Whether it had been obedient to the call she could not say, but, at any rate it had been no demon of hell-God be praised--bringing a reek of the pit, and besides Satan was the Prince of Lies and would consider himself insulted if he were called the Spirit of Truth, moreover the spirit who had appeared to the doctor had behaved in the most exemplary manner. The master, too, had confessed with true Christian humility and self reproach that he had sinned against the Spirit of Truth, to whom none the less he had dedicated his body and soul, inasmuch as, influenced by his great love for his wife, he had devoted himself to finding a remedy which would cure her, and had thus become a traitor to the object of his life. After this he had sprung up and held aloft his hand with the forefinger extended and sworn to the spirit that nothing here after would seduce him from the pursuit of the elixir which was to render Truth triumphant in the world. Fran Schimmel described how the doctor's eyes had glowed at these words, and how he had looked as if an invisible hand had written "Truth" in large letters upon his forehead.
He would be as certain to reach his goal as she would be to pray the holy saints for a peaceful death. After a long silence and much consideration the only thing that Herr Schimmel found to say in answer to these important revelations was: "It is all the same to me," to which his dear wife, with like brevity, and sincere disgust replied: "You fool!" The next morning the doctor began work afresh and with redoubled zeal. Every drug that had been reserved from the laboratory of the late Court apothecary was brought, mixed with the elixir and fused; and he tried each new mixture on himself, for Frau Schimmel was not to be persuaded to smell any more elixirs. She, however, was more studious than ever of the necessities of the household, and of the material comfort of the doctor and his child, and when she noticed that her master began to cough as his dead wife had done, she entreated him to take better care of himself, and not to leave his son an orphan she also instigated Herr Winckler to beg him to consider his own welfare and that of the child. There was yet another thing that made her unhappy. Her whole heart was wrapped up in little Zeno, and when he was dressed in his best on feast-days a prettier and nobler looking child than he was not to be seen. But the doctor did not seem to have much affection for him; yet in the evenings when the little one was in bed he went through the same performance that had been customary during the lifetime of its mother, and once in a while he would lift the child out of the cradle and press it to his heart so passionately that the boy, in a fright would struggle to get away from him and would cry for Frau Schimmel.

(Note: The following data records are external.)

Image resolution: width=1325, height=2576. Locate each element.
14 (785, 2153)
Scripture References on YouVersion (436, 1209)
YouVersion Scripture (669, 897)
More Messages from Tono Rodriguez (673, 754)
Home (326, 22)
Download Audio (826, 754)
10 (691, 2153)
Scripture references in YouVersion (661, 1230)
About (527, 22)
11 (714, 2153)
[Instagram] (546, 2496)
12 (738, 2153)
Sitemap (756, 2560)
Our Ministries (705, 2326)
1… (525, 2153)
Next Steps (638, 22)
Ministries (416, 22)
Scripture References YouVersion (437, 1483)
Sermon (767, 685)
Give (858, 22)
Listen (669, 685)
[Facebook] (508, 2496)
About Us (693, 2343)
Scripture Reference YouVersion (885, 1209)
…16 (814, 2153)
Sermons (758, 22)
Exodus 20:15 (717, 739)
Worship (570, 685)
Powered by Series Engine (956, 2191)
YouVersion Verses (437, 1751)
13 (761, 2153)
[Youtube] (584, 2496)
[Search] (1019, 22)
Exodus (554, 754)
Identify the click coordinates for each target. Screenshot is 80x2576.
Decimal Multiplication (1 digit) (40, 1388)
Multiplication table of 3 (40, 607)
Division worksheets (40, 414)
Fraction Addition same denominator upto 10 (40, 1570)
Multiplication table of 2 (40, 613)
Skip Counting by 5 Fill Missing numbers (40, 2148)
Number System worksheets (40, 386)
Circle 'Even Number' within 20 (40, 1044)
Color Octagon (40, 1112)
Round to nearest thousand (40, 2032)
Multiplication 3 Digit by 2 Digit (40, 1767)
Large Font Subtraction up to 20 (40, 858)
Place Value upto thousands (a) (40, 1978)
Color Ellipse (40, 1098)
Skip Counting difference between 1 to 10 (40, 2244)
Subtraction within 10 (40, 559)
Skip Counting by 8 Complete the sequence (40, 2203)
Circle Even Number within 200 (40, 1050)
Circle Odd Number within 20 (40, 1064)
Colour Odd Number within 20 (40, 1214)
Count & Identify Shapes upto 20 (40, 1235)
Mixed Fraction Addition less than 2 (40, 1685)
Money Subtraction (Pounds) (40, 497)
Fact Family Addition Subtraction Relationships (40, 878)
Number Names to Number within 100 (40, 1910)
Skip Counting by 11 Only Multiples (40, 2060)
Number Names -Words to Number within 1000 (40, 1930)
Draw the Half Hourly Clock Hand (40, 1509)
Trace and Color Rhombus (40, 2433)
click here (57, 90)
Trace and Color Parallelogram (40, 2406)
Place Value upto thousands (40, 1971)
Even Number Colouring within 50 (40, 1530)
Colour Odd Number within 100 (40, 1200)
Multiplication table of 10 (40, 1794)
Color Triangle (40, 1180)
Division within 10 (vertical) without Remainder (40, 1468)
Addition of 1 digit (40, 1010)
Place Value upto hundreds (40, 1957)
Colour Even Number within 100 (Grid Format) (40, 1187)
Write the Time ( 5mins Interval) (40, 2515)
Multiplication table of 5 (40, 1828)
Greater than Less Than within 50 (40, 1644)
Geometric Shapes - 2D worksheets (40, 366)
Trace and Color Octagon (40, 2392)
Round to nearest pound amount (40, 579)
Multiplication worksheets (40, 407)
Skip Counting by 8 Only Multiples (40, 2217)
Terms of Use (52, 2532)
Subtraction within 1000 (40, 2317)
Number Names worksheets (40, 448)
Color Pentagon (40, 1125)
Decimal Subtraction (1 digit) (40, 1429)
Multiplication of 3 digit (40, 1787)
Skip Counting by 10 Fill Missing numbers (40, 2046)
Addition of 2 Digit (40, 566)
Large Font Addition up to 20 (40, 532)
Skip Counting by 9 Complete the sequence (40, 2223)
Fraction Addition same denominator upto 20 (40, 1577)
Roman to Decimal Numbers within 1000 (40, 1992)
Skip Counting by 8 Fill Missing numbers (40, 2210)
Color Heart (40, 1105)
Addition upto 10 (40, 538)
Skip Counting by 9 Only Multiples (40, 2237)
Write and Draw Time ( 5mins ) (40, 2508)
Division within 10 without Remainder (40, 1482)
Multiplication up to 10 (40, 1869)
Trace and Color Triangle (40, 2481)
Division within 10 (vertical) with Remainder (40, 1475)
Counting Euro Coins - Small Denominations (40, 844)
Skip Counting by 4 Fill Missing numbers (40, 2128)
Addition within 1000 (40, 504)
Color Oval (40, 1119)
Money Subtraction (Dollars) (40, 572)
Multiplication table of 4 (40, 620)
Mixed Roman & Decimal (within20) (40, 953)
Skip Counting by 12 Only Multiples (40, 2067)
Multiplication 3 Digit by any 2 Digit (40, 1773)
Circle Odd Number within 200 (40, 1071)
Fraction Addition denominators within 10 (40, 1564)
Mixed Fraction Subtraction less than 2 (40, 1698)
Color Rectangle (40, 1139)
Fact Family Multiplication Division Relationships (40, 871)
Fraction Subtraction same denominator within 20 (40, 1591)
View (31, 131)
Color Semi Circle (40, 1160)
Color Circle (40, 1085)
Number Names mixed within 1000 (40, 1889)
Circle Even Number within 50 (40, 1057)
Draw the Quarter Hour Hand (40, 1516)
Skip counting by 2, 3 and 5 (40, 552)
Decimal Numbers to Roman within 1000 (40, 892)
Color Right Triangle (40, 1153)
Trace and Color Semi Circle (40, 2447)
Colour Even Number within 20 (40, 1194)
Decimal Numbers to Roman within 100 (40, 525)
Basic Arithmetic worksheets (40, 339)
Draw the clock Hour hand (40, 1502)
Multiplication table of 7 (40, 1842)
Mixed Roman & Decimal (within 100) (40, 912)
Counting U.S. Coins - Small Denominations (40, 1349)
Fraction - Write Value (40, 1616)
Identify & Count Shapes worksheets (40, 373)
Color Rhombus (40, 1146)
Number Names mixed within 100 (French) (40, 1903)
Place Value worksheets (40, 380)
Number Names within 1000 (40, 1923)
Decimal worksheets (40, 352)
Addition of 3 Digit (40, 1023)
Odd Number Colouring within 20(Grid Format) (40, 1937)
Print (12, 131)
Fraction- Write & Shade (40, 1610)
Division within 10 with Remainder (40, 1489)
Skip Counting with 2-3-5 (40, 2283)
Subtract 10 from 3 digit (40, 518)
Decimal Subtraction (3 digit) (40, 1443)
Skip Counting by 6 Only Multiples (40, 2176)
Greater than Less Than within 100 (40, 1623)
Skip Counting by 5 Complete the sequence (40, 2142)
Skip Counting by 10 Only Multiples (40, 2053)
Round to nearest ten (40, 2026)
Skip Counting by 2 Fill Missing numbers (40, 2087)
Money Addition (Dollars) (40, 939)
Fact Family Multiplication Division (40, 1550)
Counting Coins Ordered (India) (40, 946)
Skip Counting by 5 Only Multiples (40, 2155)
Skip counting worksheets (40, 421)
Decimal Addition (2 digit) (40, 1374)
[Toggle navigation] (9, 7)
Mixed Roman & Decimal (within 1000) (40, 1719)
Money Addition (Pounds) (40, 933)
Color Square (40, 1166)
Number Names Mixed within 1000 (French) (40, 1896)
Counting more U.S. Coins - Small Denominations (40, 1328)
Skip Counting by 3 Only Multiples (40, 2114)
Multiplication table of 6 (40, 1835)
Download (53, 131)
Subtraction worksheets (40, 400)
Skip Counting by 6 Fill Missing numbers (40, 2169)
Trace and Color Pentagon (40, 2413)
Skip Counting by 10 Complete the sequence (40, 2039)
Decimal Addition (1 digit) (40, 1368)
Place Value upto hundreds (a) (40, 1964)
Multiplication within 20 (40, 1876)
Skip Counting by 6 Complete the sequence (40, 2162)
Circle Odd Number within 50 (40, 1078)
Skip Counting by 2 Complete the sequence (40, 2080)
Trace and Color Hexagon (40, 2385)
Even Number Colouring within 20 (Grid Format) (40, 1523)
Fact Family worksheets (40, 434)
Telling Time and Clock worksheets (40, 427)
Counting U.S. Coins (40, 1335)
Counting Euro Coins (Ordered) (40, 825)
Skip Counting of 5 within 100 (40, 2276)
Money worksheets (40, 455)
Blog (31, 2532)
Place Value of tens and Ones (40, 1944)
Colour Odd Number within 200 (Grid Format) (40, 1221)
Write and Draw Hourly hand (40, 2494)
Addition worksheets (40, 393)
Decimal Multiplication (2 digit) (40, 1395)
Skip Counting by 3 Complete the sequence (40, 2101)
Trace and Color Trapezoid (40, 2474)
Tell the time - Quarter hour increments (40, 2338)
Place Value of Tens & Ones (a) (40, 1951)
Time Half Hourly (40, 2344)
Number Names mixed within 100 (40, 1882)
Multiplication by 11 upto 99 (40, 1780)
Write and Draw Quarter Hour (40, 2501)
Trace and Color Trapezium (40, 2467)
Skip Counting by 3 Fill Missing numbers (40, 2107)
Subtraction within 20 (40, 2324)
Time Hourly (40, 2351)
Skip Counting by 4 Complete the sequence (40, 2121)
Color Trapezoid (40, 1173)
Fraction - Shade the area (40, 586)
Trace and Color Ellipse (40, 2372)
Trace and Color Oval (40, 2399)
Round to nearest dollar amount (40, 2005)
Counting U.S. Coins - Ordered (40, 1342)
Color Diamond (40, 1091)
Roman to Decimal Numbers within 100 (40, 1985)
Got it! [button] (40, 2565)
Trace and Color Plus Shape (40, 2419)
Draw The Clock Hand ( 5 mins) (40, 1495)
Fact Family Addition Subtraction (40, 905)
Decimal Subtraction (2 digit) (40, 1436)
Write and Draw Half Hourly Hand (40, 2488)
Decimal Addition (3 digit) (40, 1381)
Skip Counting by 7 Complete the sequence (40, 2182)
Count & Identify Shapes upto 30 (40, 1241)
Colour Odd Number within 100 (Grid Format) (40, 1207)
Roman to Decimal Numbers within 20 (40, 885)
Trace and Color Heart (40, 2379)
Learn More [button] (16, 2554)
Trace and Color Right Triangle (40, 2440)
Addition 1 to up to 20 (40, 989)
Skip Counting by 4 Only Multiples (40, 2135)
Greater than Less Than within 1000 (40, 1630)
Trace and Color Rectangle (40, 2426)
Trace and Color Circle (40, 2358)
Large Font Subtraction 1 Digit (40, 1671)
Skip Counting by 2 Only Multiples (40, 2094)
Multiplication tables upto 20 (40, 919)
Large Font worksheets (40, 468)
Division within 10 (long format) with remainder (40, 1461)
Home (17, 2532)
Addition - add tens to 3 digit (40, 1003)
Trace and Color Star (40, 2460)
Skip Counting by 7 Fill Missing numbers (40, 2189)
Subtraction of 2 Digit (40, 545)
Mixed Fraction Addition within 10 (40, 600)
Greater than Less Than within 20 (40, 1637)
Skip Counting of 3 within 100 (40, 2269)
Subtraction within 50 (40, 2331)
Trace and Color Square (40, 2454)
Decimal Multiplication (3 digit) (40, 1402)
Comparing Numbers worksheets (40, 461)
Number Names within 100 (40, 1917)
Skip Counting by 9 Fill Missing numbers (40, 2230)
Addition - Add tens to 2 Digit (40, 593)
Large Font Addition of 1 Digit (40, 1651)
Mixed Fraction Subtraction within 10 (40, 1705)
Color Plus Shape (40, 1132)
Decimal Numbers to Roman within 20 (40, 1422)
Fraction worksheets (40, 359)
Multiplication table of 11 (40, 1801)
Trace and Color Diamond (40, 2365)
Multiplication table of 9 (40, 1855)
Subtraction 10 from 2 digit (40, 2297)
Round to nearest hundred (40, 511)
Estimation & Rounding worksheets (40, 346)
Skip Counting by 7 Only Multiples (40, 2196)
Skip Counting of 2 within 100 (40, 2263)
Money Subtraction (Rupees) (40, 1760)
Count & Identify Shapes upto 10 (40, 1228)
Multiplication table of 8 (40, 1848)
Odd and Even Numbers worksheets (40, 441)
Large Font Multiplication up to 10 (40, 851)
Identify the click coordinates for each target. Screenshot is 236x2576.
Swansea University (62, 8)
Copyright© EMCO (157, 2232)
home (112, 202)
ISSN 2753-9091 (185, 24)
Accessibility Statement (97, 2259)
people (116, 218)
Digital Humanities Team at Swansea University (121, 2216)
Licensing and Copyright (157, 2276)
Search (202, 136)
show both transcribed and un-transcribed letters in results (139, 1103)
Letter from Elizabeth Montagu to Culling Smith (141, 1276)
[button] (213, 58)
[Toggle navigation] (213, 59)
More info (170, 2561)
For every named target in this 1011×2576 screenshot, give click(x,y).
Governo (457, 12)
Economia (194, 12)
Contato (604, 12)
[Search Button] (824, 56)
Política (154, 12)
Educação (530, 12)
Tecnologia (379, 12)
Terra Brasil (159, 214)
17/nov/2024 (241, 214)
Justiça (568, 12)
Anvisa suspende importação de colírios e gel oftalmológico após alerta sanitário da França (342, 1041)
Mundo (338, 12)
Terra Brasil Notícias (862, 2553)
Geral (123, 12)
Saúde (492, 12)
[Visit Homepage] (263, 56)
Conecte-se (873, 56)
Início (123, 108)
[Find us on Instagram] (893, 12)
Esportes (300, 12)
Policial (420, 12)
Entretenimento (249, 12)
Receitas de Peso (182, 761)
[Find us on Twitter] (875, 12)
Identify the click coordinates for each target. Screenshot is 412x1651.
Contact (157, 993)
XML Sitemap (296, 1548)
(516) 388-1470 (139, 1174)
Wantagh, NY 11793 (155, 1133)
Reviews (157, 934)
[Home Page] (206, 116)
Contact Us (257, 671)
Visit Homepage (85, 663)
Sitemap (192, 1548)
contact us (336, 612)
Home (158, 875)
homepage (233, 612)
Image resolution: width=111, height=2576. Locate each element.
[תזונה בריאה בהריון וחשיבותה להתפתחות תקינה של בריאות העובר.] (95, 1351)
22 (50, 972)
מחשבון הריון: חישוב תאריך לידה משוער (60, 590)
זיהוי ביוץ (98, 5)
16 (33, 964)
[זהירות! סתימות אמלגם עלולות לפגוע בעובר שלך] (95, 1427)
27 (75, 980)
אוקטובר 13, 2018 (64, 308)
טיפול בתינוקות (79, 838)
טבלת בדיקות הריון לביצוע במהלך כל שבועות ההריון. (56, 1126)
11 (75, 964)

Finally the child became so afraid of its father that it would not go near him and this the old housekeeper could bear no longer, so she took her courage in her hands and spoke to her master about it. She began by saying she had not forgotten that, according to his dead father the saints had endowed her with a very limited intelligence, but that she knew enough to be certain that it could be neither wise, nor right for a man who had been blessed with such a fine son, to be indifferent to his treasure and indeed to estrange it. The extraordinary man looked at her with his sad eyes and answered thoughtfully: "I demand nothing from the boy be cause I have no other idea than to give him all I have and am.